Volunteering is not always a good fit, or a smart idea, for the mainstream superintendent. Nor is it smart for every club to let its superintendent run for office or serve on a committee. But the club might not be willing to say that out loud, so it’s up to you to carefully assess your situation.

Therefore, before you give your time, give the following close attention:

  • Start the process early, and before doing anything with the organization, shore up things at home. Be visible and stay in front of the members. At the same time, work on your speaking (and listening) skills: Learn to present a point, stand up for what you want and debate your side of a position.
  • If you are going to participate, make it good for the club – not just for you.

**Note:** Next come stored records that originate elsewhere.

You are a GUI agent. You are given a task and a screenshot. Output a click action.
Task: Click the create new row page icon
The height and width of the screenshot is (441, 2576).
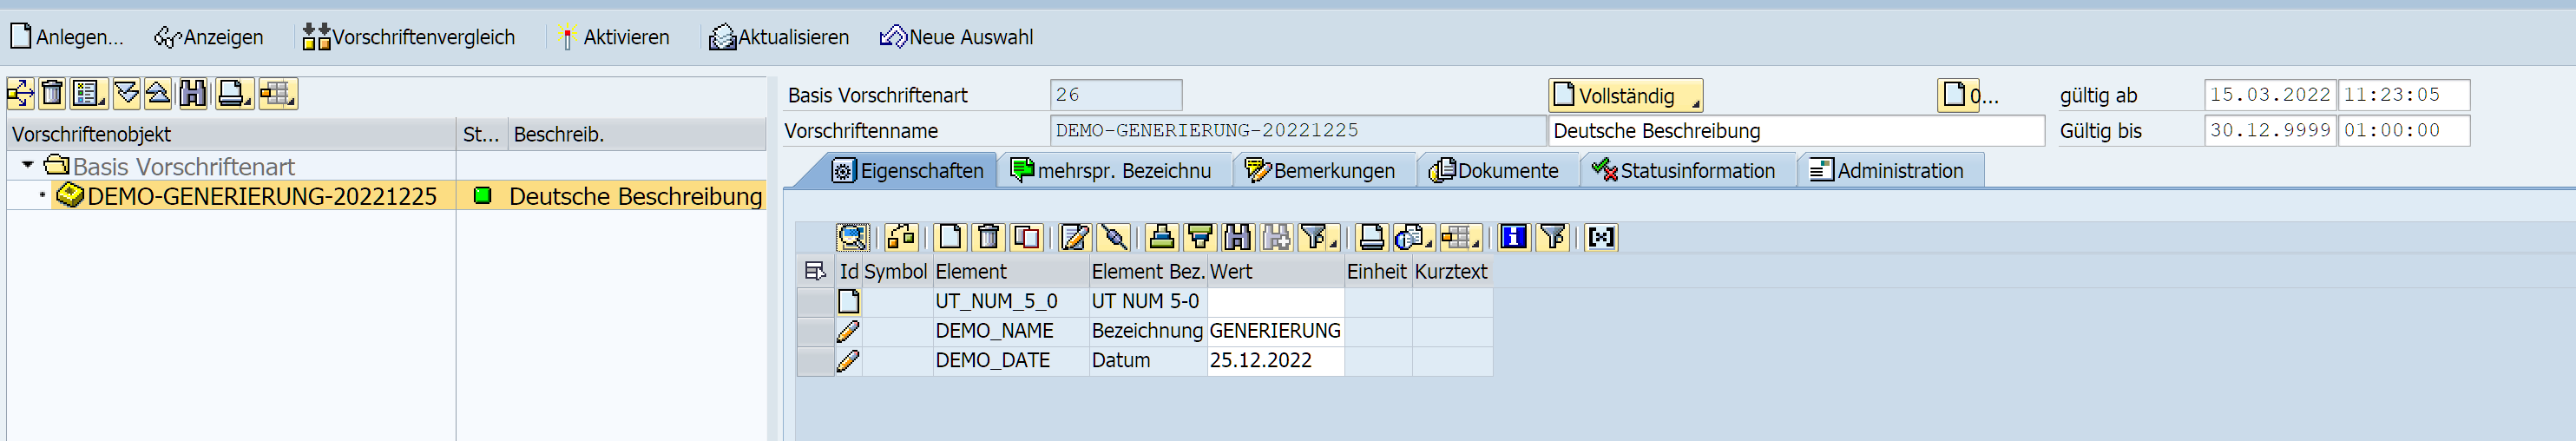[x=949, y=237]
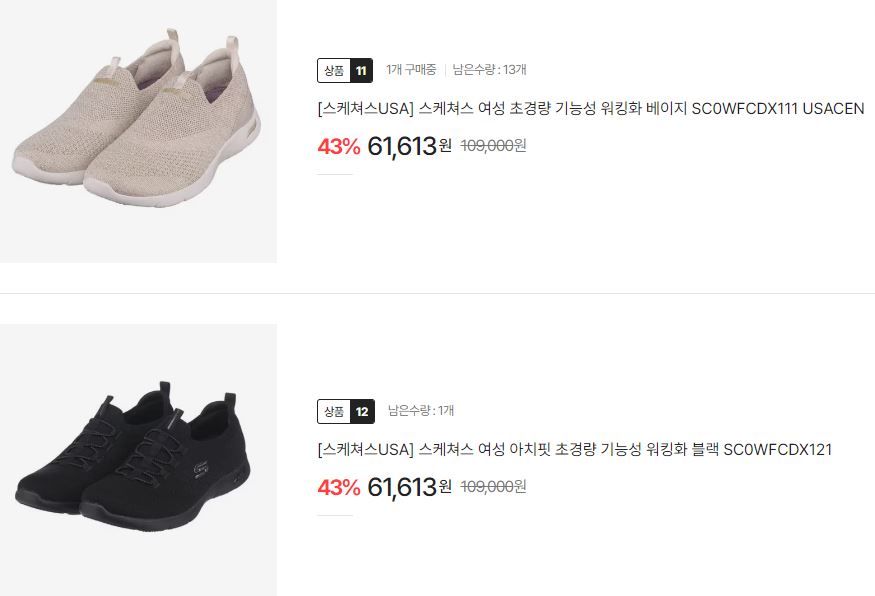
Task: Click the short underline below black shoe price
Action: click(335, 515)
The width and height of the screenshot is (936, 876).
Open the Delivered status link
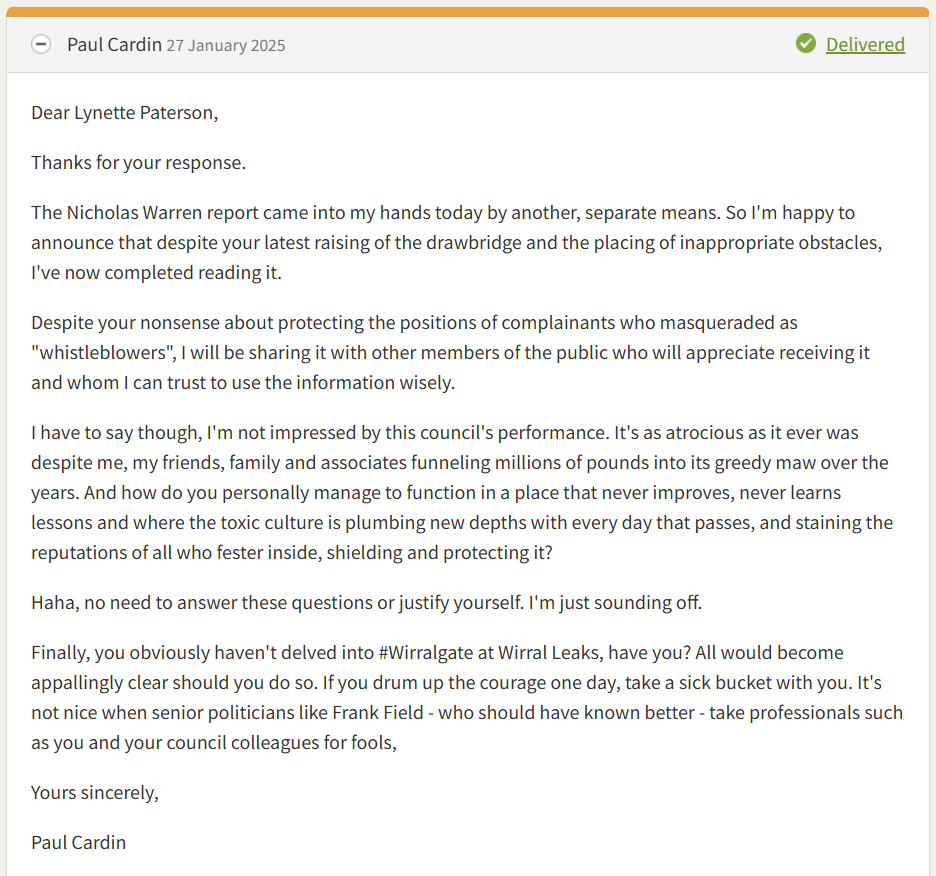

This may be hard to do, but it’s probably the most important point to remember. Your club, members or customers, and board must be your first concern.
  • Get involved for the right reasons: to educate yourself, interact with fellow supers and to put your club in the spotlight. Your service should eventually move your club into circles where it hasn’t been by giving it recognition and prestige.
  • Before spending time away from the club, make sure you have a good relationship with the general manager and golf pro. They may be jealous of your time away and if you aren’t on good terms, they could hurt you with the board, members and your crew.
  • Start slowly. Serve for a year then assess the impact on yourself, your family, your staff and the golf course.
  • Remain very visible to your crew and members. And with your crew, don’t be so absent that they forget who’s boss.
  • Who’s covering your butt when you’re gone? You need a strong, quality No. 2 (this is true whether you volunteer or not) who has your total support and can run things when you’re away. And give him/her the proper credit.
  • If you are volunteering to advance your career or gain status in the industry, think again. These are the wrong reasons, and will almost certainly produce the wrong results.
  • Remember, you’re not only representing yourself, you’re the face of your club, too. If you come to a meeting wearing flip-flops, or use the meetings simply as an excuse to play golf and drink beer with your buddies, you’re wasting your time. Superintendents don’t get enough respect as it is, and you’re not doing yourself or the rest of us any favors.
  • If volunteering and working for an organization involves lots of time and exposure on the Internet and through social media, be careful. While it’s important to be socially and technically savvy, there is such a thing as being too visible. Many clubs won’t welcome the exposure.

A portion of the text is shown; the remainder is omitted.